By Michael Dahlstrom, Yahoo News Australia
On World Elephant Day, federal environment minister Sussan Ley has revealed she wants to see Australia’s domestic ivory trade banned.
Research conducted in 2016, found 77 per cent of Australians believed selling ivory in Australia was illegal, however a legal loophole has allowed so-called “antique” product to be traded.
For the Love of Wildlife’s founding director Donalea Patman OAM uncovered numerous instances of ivory from freshly killed elephants being sold as antiques in Australia. “There’s been a rampant, unregulated trade,” she told Yahoo News Australia.
Ms Patman’s research, along with that of charity Nature Needs More, triggered a federal parliamentary inquiry last year which recommended the government “develop and implement a national domestic trade ban on elephant ivory and rhinoceros horn.” The inquiry was presented with camera footage of an antiques dealer advising a “customer” how to smuggle ivory out of Australia.
“It has him telling his customer ‘if you want to get it out of the country, just tell customs its camel bone or resin, because customs don’t know what they’re looking at – and actually I’ll write you a receipt to say that it’s camel bone,’” Ms Patman said.
The government has remained tight lipped on whether it would adopt the inquiry’s recommendations until now.
Environment Minister Ready to Ban Ivory
In a statement to Yahoo News Australia, the environment minister noted Australia is governed by the international Convention on International Trade in Endangered Species of Wild Fauna and Flora (CITES), but she is looking to do more. “We are also working to further strengthen regulations within Australia by working with states and territories on banning domestic trade of ivory and rhino horn,” Ms Ley said in the statement.
“By shutting down the market for these items here in Australia we’ll help to better protect elephants and rhinos in their native habitats.
“I’d like to see such a ban in place, it will be something that I will take up at the next meeting of National Environment Ministers.
“There are state legislation issues to work through but it is something that I think we should pursue,” she said.
Customs to Double Down on Ivory Smuggling
The Department of the Environment and Energy said in a statement that in 2017 only twenty-four suspected ivory items were confiscated. “In 2018, thirty-six items were seized or surrendered,” they wrote. Sources suggest much more ivory gets through Australian borders undetected and is then rebranded as antique.

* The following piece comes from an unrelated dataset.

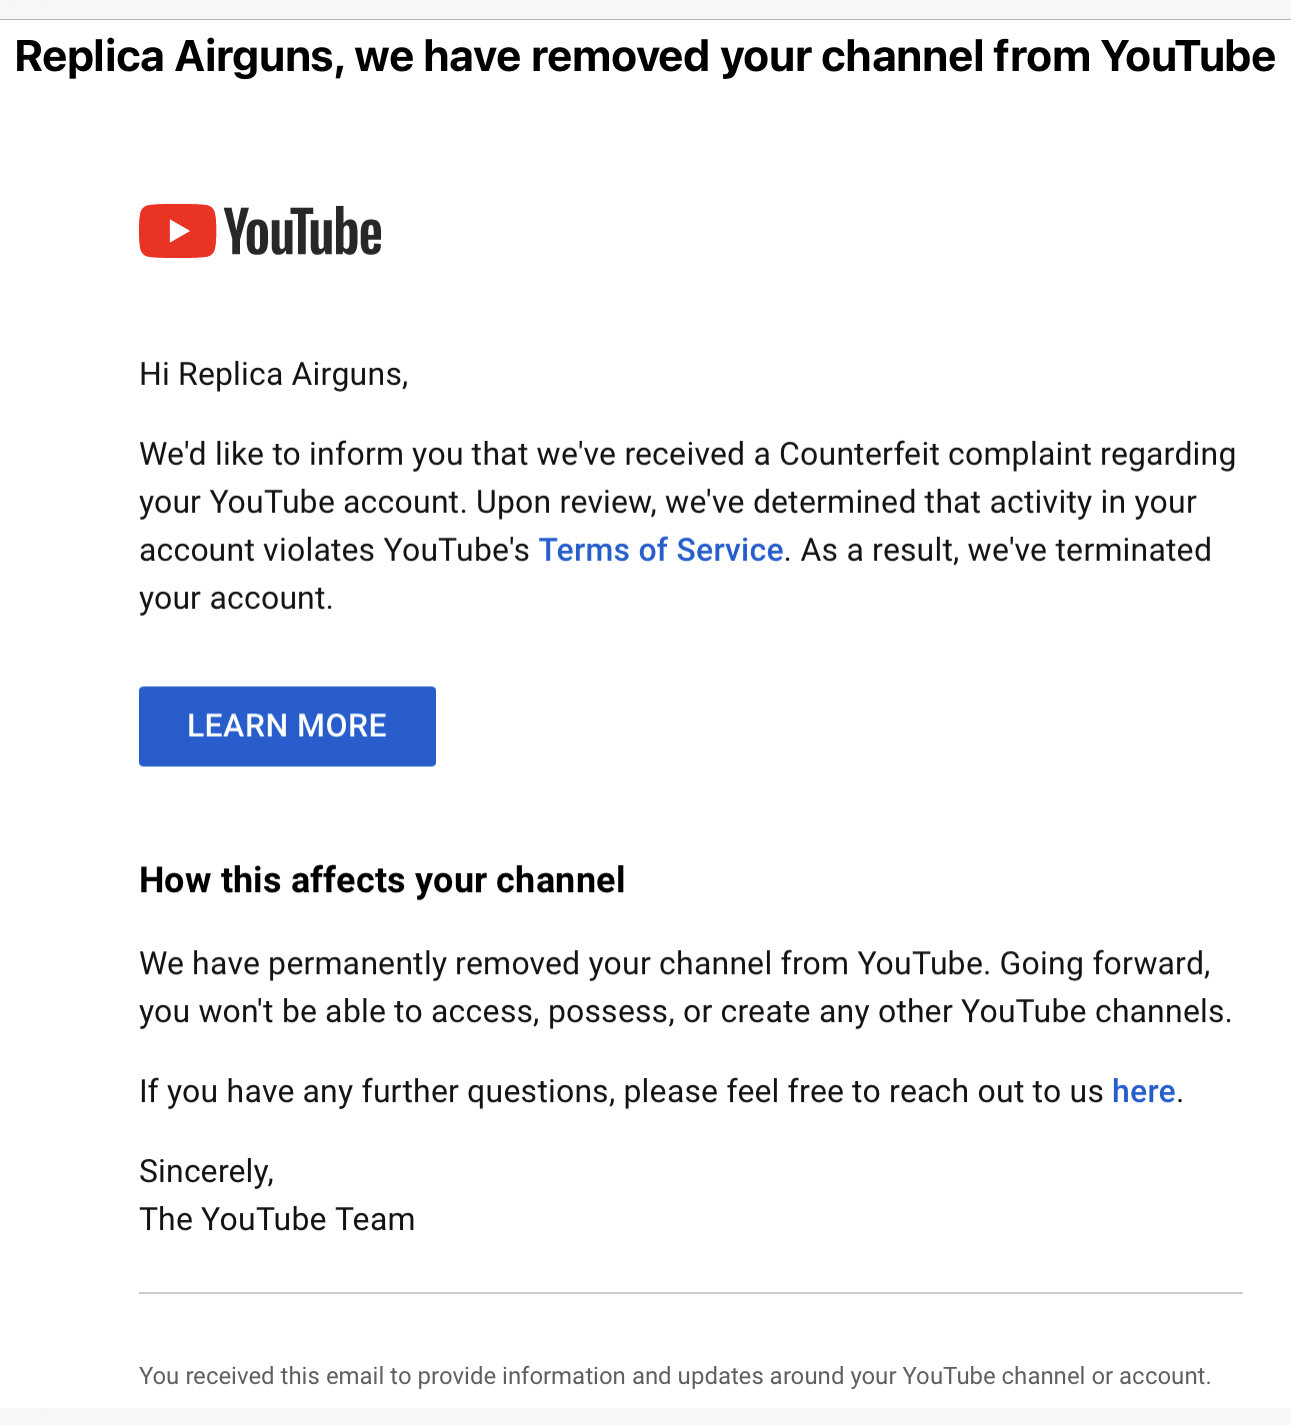
Task: Click the horizontal divider above footer
Action: (691, 1293)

Assistant Minister for Customs Jason Wood told Yahoo News Australia that wildlife smuggling is tied in with organised crime. “Organised crime will go anywhere where they know they can make money and in the world of smuggling wildlife there is big bucks to be made,” he said. “It’s a lucrative operation – that’s why people do it and they’re killing our wildlife.”

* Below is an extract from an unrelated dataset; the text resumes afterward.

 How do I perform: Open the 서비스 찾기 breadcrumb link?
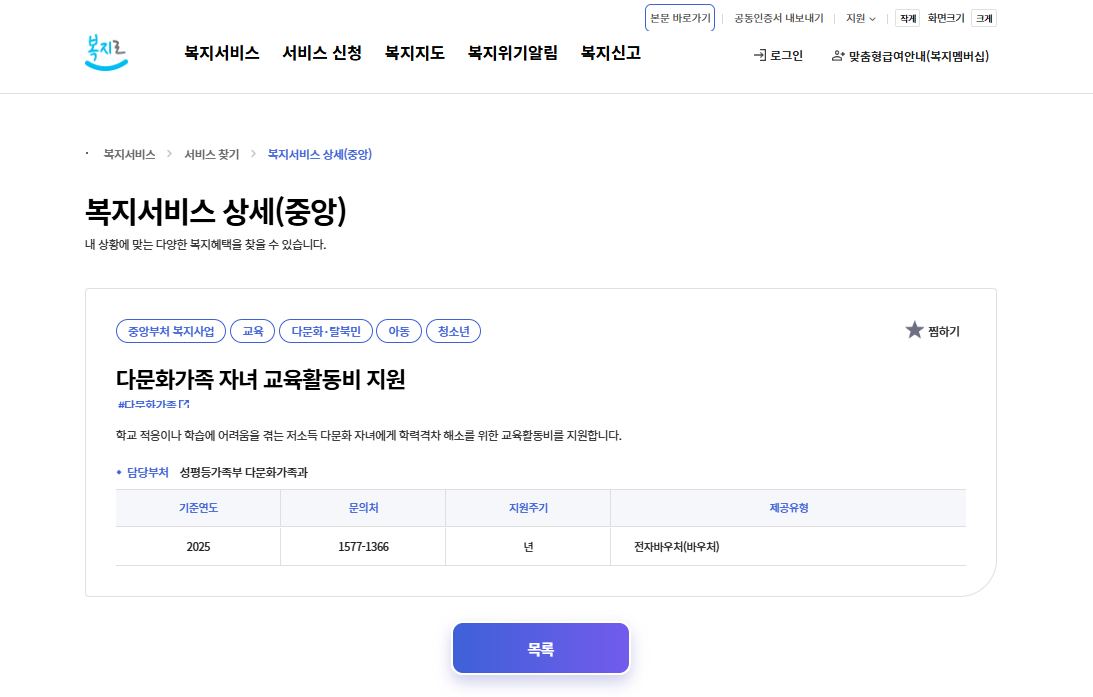211,154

Minister Wood said he is working with senior managers within Border Force to make the illegal wildlife trade a priority.
Elephant Crisis: 90 Killed Each Day in Africa
For people like Rob Laidlaw from Toronto based Zoocheck, increased regulation can’t come soon enough. He told Yahoo News Australia elephant populations are “in crisis”.
“You’re looking at 90 elephants a day being killing a day in Africa, and then also you’ve got various levels of conflict and other situations that are threatening elephants in Asia,” he said. Mr Laidlaw believes that since the last significant review of the ivory trade by CITES in the early 1990s, ivory poaching has modernised.
“There’s very sophisticated criminal syndicates working in Africa that are taking ivory out and exporting to countries where there’s a demand for it,” he said. “There’s many civil conflicts in Africa where the militias are killing elephants for ivory and using them to fund their operations as well.”
Aussie Delegation to Take On the World
On hearing the news about Environment Minister Ley’s decision, an emotional Ms Patman said the news was wonderful. “You work so hard and you wonder if it is ever going to get into fruition,” she said.
Buoyed by government support, Ms Patman and Lynn Johnson from Nature Needs More will be attending CITES talks in Geneva, hoping to modernise the way wildlife parts are tracked around the globe. “We’re asking for an electronic permitting system, the reverse listing approach, and a levy in trade, because the legal trade in wildlife is worth $320 billion a year,” she said.
Environment Minister Ley has thrown her support behind working towards better regulation at CITES.
“Australia already has some of the strictest regulation of international trade of endangered species and we are committed to working with other countries to stop illegal wildlife trade,” she said.